**Exercise**
Where in the records does the word "agent" occur? Copy each line in which it does.

**Exercise input**

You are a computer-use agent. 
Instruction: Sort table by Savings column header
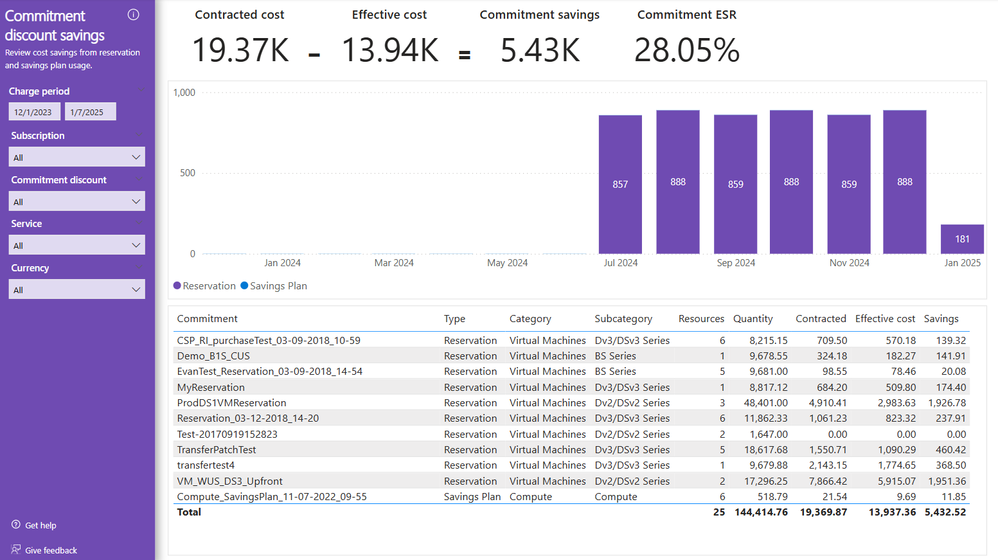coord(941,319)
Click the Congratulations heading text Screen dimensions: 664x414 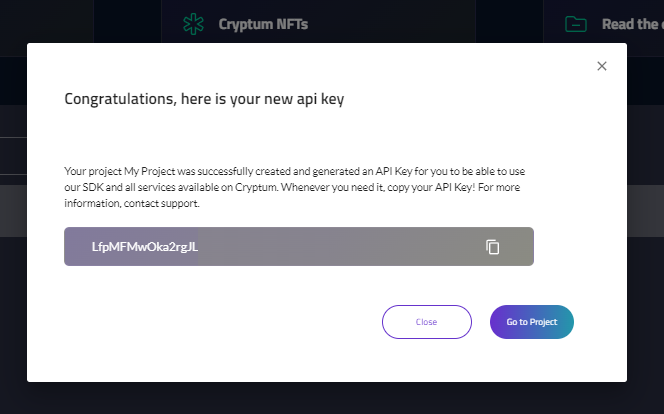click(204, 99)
* * *
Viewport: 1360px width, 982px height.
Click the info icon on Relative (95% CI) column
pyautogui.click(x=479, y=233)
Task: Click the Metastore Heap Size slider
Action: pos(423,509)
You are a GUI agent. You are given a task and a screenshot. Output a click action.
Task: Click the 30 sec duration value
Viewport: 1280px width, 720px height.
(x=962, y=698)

**Response box**
You are a computer-use agent. 
You are a GUI agent. You are given a task and a screenshot. Output a click action.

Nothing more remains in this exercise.